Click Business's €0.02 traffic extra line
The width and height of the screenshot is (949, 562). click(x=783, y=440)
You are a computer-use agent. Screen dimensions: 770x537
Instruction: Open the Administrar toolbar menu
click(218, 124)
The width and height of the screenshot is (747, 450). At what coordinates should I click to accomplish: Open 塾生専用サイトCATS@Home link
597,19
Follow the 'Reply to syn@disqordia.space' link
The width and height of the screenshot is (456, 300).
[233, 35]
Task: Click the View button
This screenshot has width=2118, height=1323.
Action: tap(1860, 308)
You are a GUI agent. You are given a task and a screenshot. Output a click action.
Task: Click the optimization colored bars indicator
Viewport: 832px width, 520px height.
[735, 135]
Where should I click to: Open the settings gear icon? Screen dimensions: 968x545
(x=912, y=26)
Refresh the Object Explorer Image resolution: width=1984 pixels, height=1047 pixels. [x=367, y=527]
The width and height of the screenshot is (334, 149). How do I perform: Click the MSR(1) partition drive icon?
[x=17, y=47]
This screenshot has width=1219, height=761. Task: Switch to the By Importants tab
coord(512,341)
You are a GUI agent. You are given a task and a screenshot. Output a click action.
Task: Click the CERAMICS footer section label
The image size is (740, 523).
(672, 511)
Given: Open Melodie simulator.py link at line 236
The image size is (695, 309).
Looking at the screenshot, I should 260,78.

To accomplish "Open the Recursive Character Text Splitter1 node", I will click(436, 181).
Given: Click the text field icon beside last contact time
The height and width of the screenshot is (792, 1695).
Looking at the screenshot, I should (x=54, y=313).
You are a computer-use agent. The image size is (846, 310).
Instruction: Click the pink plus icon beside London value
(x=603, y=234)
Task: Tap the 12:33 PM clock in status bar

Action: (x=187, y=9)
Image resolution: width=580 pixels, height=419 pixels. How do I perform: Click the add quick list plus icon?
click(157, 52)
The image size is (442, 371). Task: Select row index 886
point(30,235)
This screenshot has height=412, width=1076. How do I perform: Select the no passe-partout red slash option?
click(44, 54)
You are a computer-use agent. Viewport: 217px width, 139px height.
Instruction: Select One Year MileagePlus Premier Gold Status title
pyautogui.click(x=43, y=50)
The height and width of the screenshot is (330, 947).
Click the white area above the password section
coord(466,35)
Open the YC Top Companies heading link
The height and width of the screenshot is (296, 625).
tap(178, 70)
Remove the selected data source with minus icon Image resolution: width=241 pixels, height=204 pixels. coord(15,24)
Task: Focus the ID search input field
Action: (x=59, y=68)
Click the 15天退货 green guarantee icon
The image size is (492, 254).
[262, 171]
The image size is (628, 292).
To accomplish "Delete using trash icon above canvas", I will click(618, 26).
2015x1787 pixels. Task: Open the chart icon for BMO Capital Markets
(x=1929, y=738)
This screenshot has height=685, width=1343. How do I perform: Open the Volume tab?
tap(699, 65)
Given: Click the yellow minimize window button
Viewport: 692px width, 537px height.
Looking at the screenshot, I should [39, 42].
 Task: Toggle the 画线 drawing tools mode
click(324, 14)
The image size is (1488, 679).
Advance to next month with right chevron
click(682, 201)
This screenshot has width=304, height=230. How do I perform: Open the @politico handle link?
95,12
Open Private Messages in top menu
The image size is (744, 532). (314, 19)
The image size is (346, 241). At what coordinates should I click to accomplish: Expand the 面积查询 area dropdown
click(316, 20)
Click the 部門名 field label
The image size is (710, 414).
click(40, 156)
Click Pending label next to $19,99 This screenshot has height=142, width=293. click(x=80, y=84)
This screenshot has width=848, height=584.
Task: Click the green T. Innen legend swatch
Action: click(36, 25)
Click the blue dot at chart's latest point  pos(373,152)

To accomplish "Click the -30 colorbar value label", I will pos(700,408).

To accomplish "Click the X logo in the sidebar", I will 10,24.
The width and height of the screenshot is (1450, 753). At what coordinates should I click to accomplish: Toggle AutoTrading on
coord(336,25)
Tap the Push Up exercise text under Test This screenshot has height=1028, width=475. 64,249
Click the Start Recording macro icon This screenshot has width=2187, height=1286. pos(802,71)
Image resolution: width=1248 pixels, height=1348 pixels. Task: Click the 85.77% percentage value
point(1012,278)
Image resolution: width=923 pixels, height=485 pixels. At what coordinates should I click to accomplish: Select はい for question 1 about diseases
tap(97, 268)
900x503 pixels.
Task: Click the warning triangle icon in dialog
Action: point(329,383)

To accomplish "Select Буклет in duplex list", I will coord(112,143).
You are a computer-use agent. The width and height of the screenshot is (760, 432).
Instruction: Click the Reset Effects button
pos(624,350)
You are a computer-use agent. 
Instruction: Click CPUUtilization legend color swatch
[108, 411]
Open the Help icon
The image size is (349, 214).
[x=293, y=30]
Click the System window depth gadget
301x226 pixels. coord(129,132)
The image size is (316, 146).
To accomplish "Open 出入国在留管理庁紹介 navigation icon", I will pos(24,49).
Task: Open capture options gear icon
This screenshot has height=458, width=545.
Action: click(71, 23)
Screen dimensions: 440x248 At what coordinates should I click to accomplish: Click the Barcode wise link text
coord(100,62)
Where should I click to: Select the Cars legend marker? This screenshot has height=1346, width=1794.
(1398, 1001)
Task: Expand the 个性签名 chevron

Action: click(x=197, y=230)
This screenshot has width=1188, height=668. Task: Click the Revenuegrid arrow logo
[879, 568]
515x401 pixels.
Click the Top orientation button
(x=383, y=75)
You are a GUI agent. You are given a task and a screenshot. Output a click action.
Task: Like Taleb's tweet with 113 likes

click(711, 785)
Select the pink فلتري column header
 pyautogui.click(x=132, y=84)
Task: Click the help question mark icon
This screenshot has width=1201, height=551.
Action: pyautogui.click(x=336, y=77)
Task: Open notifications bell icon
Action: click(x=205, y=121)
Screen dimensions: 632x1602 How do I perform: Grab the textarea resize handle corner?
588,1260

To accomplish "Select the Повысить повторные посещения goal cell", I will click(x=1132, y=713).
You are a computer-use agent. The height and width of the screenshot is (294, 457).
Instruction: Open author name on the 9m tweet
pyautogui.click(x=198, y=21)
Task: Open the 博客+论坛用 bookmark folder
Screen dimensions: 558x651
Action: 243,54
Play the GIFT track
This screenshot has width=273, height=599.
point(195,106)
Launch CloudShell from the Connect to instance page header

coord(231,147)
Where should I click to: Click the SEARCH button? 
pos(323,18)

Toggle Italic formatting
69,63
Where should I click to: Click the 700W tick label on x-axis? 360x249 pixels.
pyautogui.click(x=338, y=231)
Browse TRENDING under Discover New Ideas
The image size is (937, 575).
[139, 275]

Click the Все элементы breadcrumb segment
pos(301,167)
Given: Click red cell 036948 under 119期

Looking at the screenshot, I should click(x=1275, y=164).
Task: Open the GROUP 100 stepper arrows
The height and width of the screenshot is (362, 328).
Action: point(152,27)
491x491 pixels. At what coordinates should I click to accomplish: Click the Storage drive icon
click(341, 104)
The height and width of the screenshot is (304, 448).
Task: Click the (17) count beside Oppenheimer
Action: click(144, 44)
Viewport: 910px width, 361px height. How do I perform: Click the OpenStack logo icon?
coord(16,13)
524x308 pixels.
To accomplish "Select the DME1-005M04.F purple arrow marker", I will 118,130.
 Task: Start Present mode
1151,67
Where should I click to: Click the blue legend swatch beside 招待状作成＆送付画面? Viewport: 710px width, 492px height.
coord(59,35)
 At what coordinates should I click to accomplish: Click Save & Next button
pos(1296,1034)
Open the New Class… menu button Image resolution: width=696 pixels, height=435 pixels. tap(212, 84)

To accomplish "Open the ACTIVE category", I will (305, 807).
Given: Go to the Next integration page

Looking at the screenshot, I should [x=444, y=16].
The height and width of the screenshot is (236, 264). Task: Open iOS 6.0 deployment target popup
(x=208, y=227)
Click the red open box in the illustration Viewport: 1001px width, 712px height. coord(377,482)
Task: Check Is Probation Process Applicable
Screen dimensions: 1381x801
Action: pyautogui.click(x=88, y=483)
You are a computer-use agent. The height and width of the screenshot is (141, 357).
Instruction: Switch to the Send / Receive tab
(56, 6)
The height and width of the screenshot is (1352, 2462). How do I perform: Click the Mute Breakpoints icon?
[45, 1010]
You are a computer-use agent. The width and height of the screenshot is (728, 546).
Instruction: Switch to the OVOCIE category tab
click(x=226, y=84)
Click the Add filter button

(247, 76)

TASK OBJECTIVE — Reproduce the records verbatim from their start through the line containing "Action: (x=187, y=9)", inclusive.

FULL OUTPUT —
Click Business's €0.02 traffic extra line
The width and height of the screenshot is (949, 562). click(x=783, y=440)
You are a computer-use agent. Screen dimensions: 770x537
Instruction: Open the Administrar toolbar menu
click(218, 124)
The width and height of the screenshot is (747, 450). At what coordinates should I click to accomplish: Open 塾生専用サイトCATS@Home link
597,19
Follow the 'Reply to syn@disqordia.space' link
The width and height of the screenshot is (456, 300).
[233, 35]
Task: Click the View button
This screenshot has width=2118, height=1323.
Action: tap(1860, 308)
You are a GUI agent. You are given a task and a screenshot. Output a click action.
Task: Click the optimization colored bars indicator
Viewport: 832px width, 520px height.
[735, 135]
Where should I click to: Open the settings gear icon? Screen dimensions: 968x545
(x=912, y=26)
Refresh the Object Explorer Image resolution: width=1984 pixels, height=1047 pixels. [x=367, y=527]
The width and height of the screenshot is (334, 149). How do I perform: Click the MSR(1) partition drive icon?
[x=17, y=47]
This screenshot has width=1219, height=761. Task: Switch to the By Importants tab
coord(512,341)
You are a GUI agent. You are given a task and a screenshot. Output a click action.
Task: Click the CERAMICS footer section label
The image size is (740, 523).
(672, 511)
Given: Open Melodie simulator.py link at line 236
The image size is (695, 309).
Looking at the screenshot, I should 260,78.

To accomplish "Open the Recursive Character Text Splitter1 node", I will click(436, 181).
Given: Click the text field icon beside last contact time
The height and width of the screenshot is (792, 1695).
Looking at the screenshot, I should (x=54, y=313).
You are a computer-use agent. The image size is (846, 310).
Instruction: Click the pink plus icon beside London value
(x=603, y=234)
Task: Tap the 12:33 PM clock in status bar

Action: (x=187, y=9)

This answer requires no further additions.